Tom, who had been haunting the upper lawn in case new liberties should be taken with it, said that he didn’t know, never having had any experience with shows, but if his opinion was asked he thought that the pole and the tents looked a fair eyesore.
“Of course they do,” agreed Nellie. “But they won’t when you’ve planted some nice shrubs and little trees around them.”
“Maybe you’d like me to camoofladge this telegraph post as a tree, ma”am,” said Tom. But his sarcasm was wasted on Nellie.
“Oh, I didn’t know you could do that,” she said. “Of course that would be wonderful.”

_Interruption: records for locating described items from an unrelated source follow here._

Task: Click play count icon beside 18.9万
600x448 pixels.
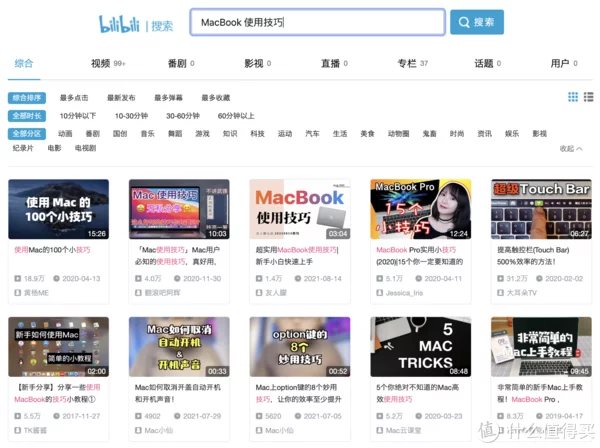Action: tap(17, 278)
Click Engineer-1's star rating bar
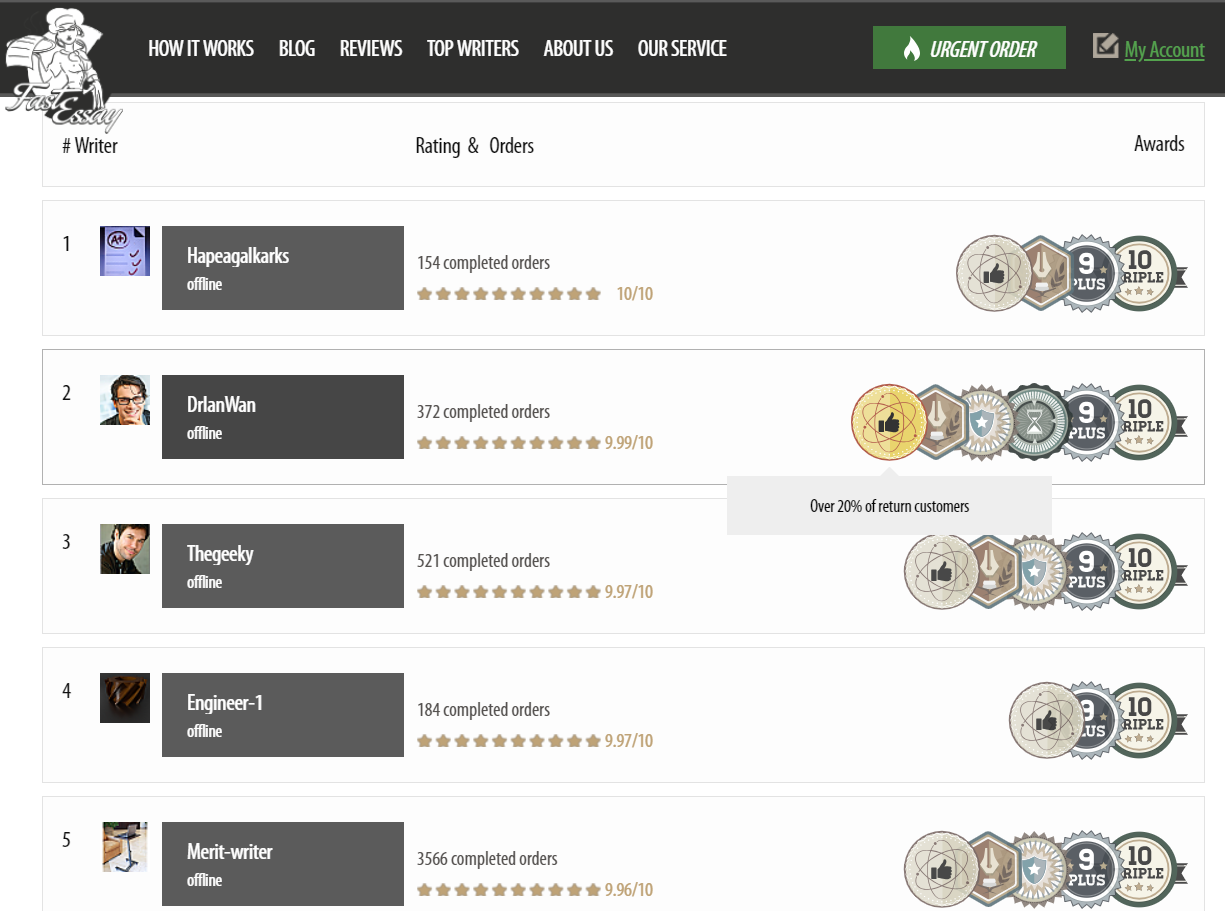 [509, 741]
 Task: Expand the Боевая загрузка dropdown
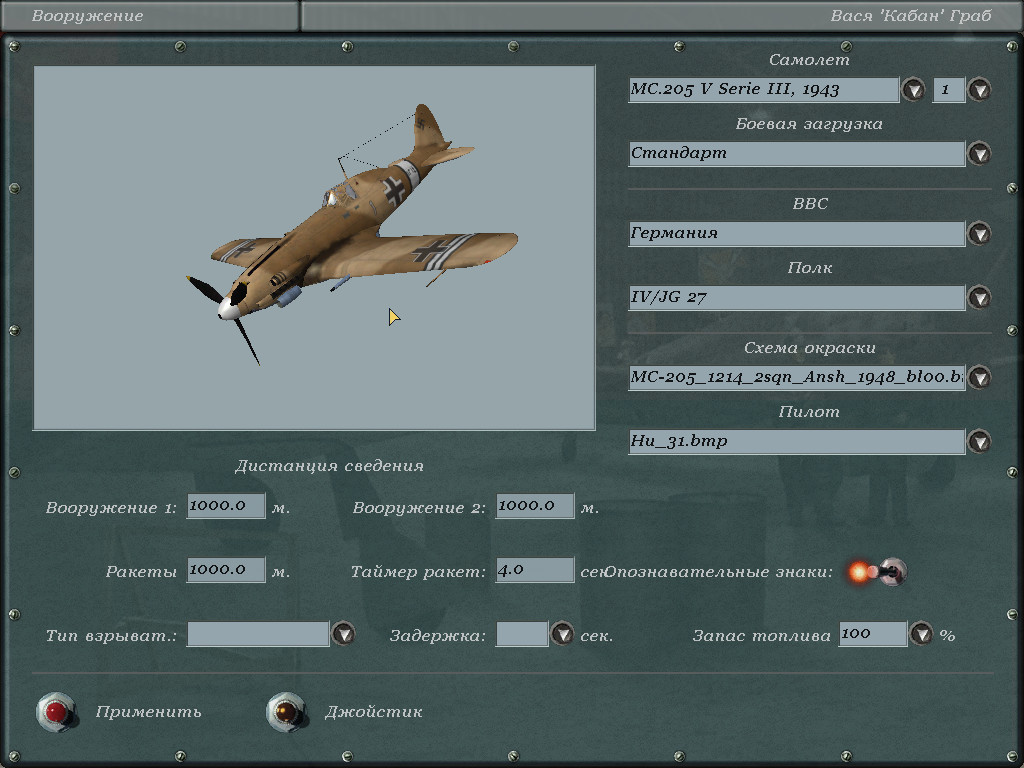click(x=979, y=154)
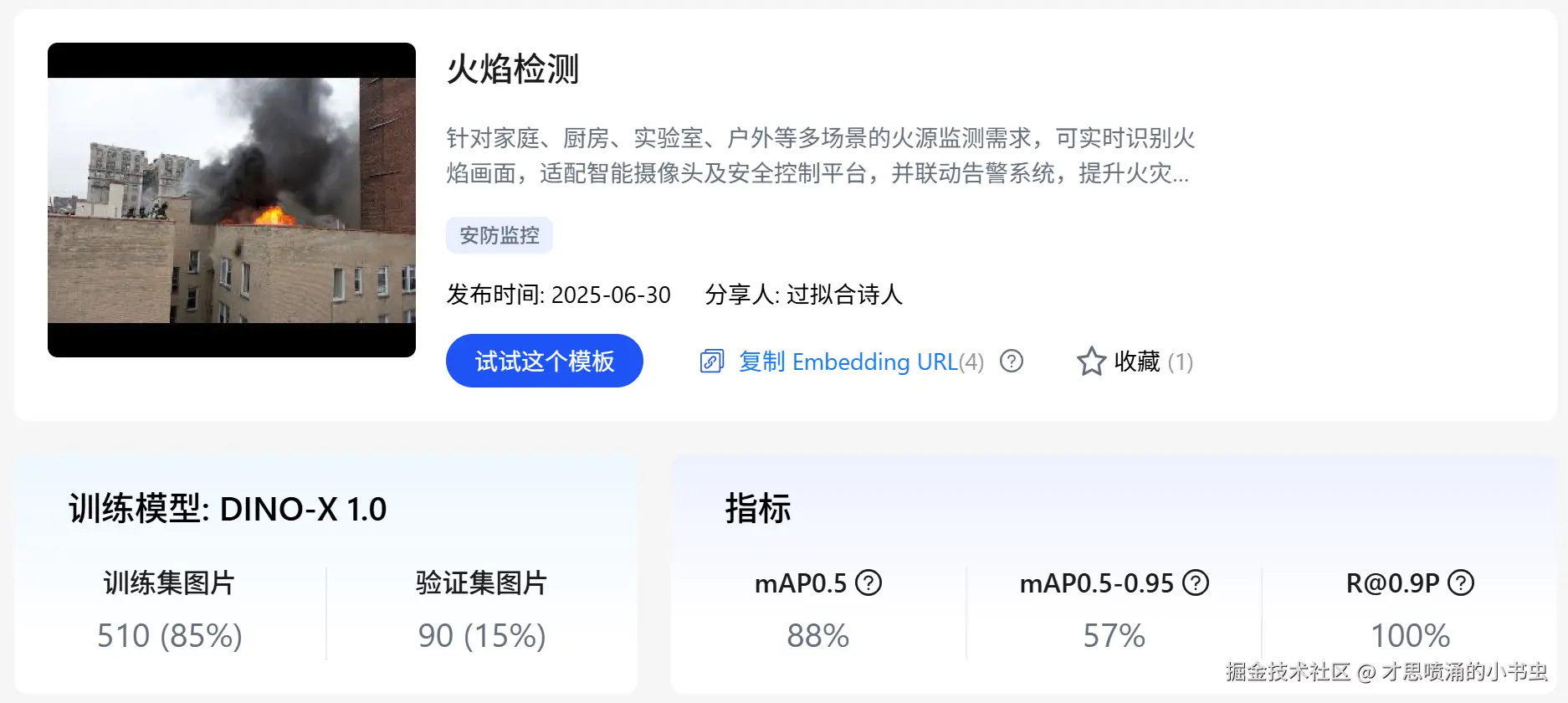The width and height of the screenshot is (1568, 703).
Task: Open the R@0.9P help tooltip icon
Action: (1461, 582)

“We don’t want to put you to extra work any more than is needful,” said Professor Vambrace, “but it will be necessary to give us some sort of raised stage. Something about two feet high, fifty feet across and thirty feet deep will be wanted, I should think. Can you do that with sod?”
“Now, now, let’s treat first things first,” said Major Pye. “I’m going to want a pit dug right in front of the acting area—not a big thing, but a pit about four feet deep, eight feet wide and four feet across, lined with waterproof cement.”
“Oh Larry, what for?” said Nellie.
“To put my controls in,” said Larry. That’s where I’ll be all through the show. I’ll have my board down there. And every change of light—bingo! Along comes the cue and I hit it right on the nose—bingo! You can put the prompter down there with me, if she doesn’t take too much room,” he added, magnanimously.
“And just when am I supposed to get all this done by?” said Tom.